I go one at a time... not all at once.

Create the order...
Then for each authorization in the order I get the authorization,
then select the http-01 challenge....
Provision the challenge...
Start the challenge by sending the {}

Every time the provisioned challenge URL is accessed I query the challenge status...
(Also every 10 backing off to 60 seconds)

On the third http query it usually turns valid.
alas on the second authorization I only see two queries not three.
and after the time out I get a challenge status of invalid with

"error": {
    "type": "urn:ietf:params:acme:error:connection",
    "detail": "2606::...... Fetching http://www.xxx.com/.well-known/acme-challenge/cPmiEPIvuBJk5Mt1HxrChuUk03AEabeiar8sPyk1rRQ: Timeout during connect (likely firewall problem)",
    "status": 400
}

Get the

1 Like

Is your handler single threaded? Could you sometimes be on a 60s wait to check challenge status and block while the 3rd http challenge is inbound? I am not sure the timeout for Let's Encrypt servers but 60s sounds too short to cause timeout.

Can you add some logging to your handler to ensure it is freely waiting for any inbound request?

The timeout from LE is pretty specific.
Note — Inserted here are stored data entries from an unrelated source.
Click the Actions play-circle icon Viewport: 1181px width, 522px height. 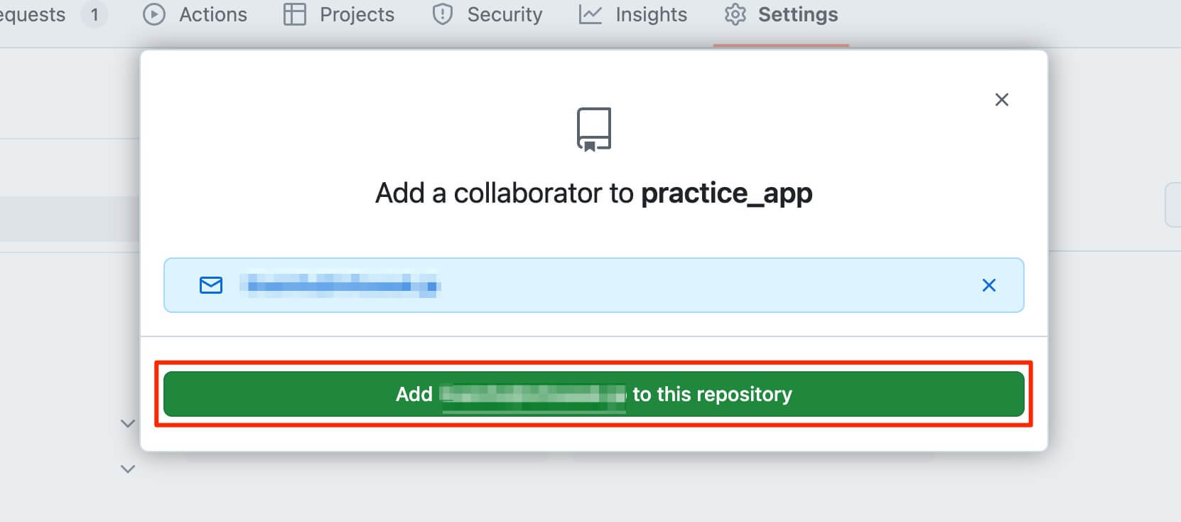point(154,14)
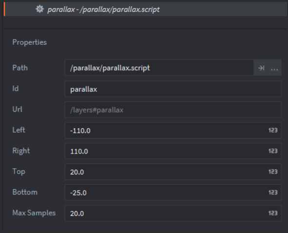
Task: Click the Bottom property label
Action: pyautogui.click(x=25, y=192)
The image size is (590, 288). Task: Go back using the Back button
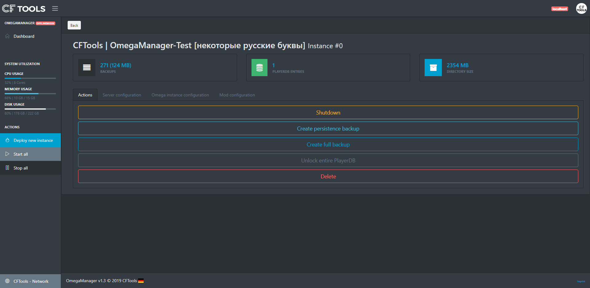point(74,25)
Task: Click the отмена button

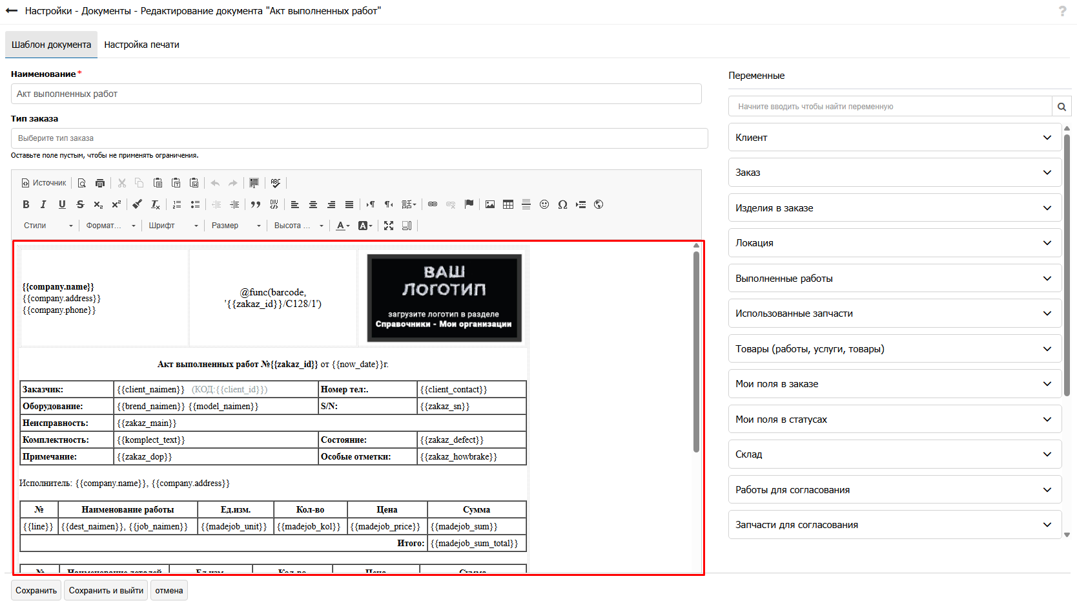Action: 169,590
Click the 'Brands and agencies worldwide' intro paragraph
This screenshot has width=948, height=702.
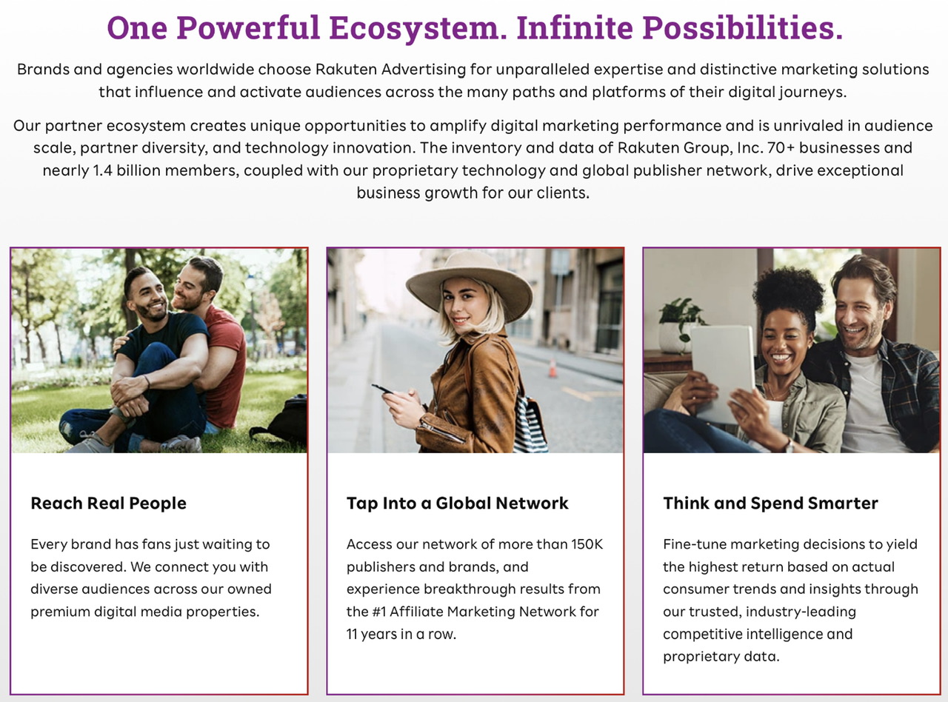(x=473, y=81)
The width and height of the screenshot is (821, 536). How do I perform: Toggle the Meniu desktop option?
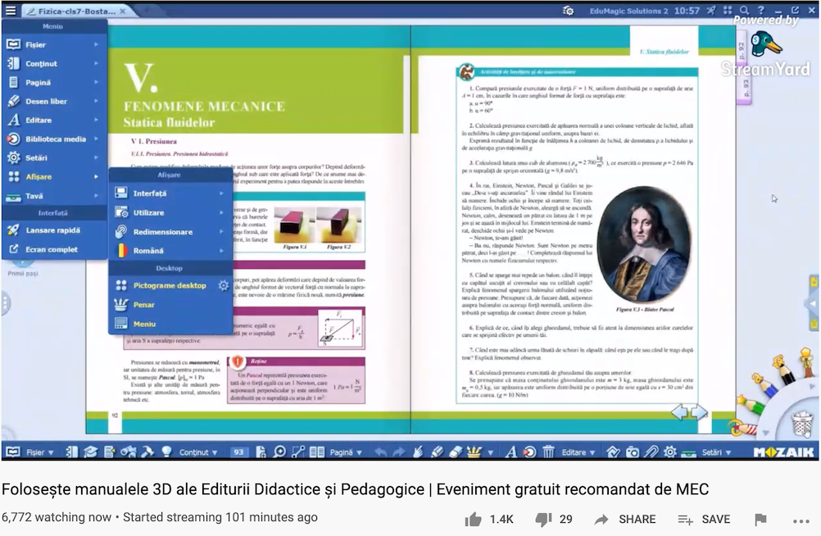144,324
It's more likely on your side. And, given you get a couple successes I can't help wonder if your progressive wait is a factor.

3 Likes

My 60 second wait is a backoff.... I don't get there its all over in less than 5 seconds.

Also the http server and the waiting task are separate tasks.
So the http server could possibly be blocked for ~200msec. This is a hard real time system... I know my latency...
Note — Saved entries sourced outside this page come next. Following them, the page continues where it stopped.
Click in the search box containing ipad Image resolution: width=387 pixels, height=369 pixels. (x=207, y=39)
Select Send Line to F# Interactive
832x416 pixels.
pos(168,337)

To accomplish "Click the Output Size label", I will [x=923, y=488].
The TCP task will accept the incoming TCP connection negotiate and put it aside for the http task to handle.

The only possible delay (outside of external routing weirdness) is a delay of 200msec between tcp negotiation and the http task actually servicing the request.
That is why I'm really confused here....people use this system and its TCP subsystem to drive real time things like motor drives and the like over industrial ethernet...

1 Like

When you get the challenge failure are you able to get the failed URL from outside your own network?

3 Likes

The first two of three worked, and nothing changed.....
I have not tried at the exact instant it fails, but 30 sec before or 30 sec after yes its accessible...

2 Likes

Alas, I don't think we can debug this without the code.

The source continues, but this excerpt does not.